Prompt A. Reproduce, word for word, the part of the account of church support during a cancer diagnosis that opens with the words containing "A couple of weeks" and closes with "spoken with before.".
Prompt B. Carry on the account of church support during a cancer diagnosis from the point where it stops.

Provided passage.

★ ★ ★ ★

Over the past two years I have been able to experience that compassion first hand. In May 2012, I was diagnosed with breast cancer. It was Katrina’s senior year of high school and I was extremely busy with all of the end-of-senior year activities. Then I was totally floored by the diagnosis. But then again, this kind of diagnosis never comes at a convenient time. While undergoing further testing, Marj came to Lemmen-Holton to pray with me, and the senior high youth staff offered their prayers and help not only for me, but also for both of my children. Then before my surgery, Marj once again came to offer prayers for me and one of the pastors was there afterward for a visit. Katrina’s open house was two days after my surgery. Some friends and a couple of church members stepped up and did a wonderful job decorating The Vine for the event.

A couple of weeks after my surgery, one of the pastors came to my home for a visit and brought me a beautiful prayer quilt. I have taken it with me for every chemo treatment and it calms me to know that I am covered with the love and prayers of the congregation. Earlier this year, I found out my cancer had metastasized and I had to go back on chemotherapy. Both times I was on chemo, I received many cards from members of the Caring Connection, the staff and various members of the congregation. Some were from people I knew well, while others were from members I had never spoken with before. 

Our meals ministry was a Godsend. Both times I was on chemotherapy, we received healthy, generous meals a few times per week prepared by members of the church congregation and family friends. Neither my children, nor I, while feeling poorly, had to do much to prepare these meals and I did not have to worry about what my children would be eating. I had people calling stating they wanted to bring a meal but the meal list was full and could they bring something anyway.

★ ★ ★ ★

Data section.

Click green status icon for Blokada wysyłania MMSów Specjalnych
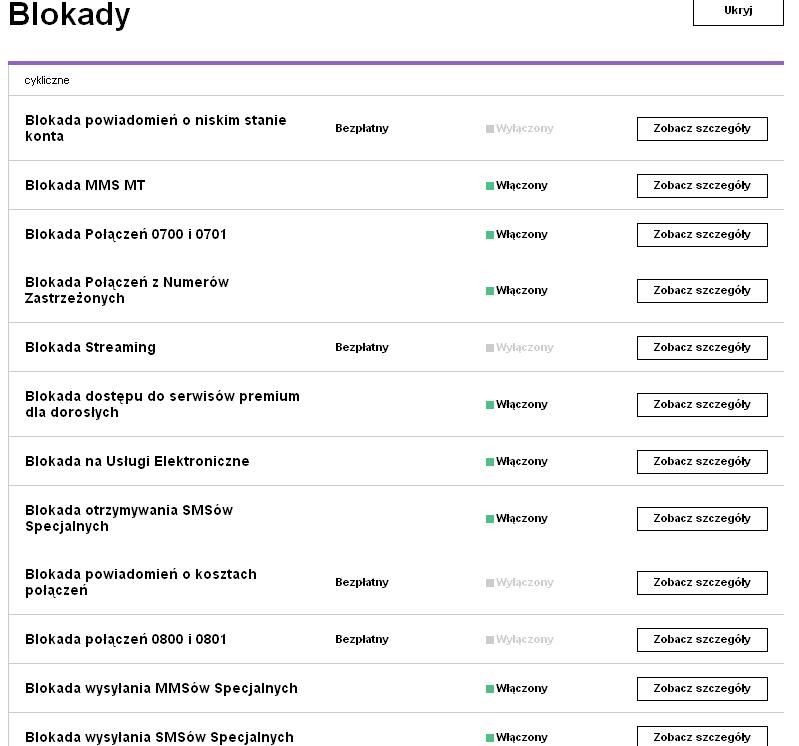This screenshot has height=746, width=799. 490,689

★ ★ ★ ★

Expected answer A.
A couple of weeks after my surgery, one of the pastors came to my home for a visit and brought me a beautiful prayer quilt. I have taken it with me for every chemo treatment and it calms me to know that I am covered with the love and prayers of the congregation. Earlier this year, I found out my cancer had metastasized and I had to go back on chemotherapy. Both times I was on chemo, I received many cards from members of the Caring Connection, the staff and various members of the congregation. Some were from people I knew well, while others were from members I had never spoken with before.

Expected answer B.
You’ve heard the term, “It takes a village.” Well, I was overwhelmed with the caring support of our church staff and congregation.  I had rides to appointments, to chemotherapy and even shopping; I received encouraging words of support on my carepage; books were given to me to read; and a family from the congregation along with my children and a few friends put a new roof on my house at a greatly reduced cost.  This greatly reduced the stress that comes along with having cancer and I will forever be thankful.

I have felt so very blessed to be a part of this congregation and grateful for all of the compassionate care I have received during my time of need. My extended family was amazed at how much support was given to me during these difficult times. It comforts my family and me to know that when God puts unexpected bumps in our paths that we have a church family whose compassion and support are never ending.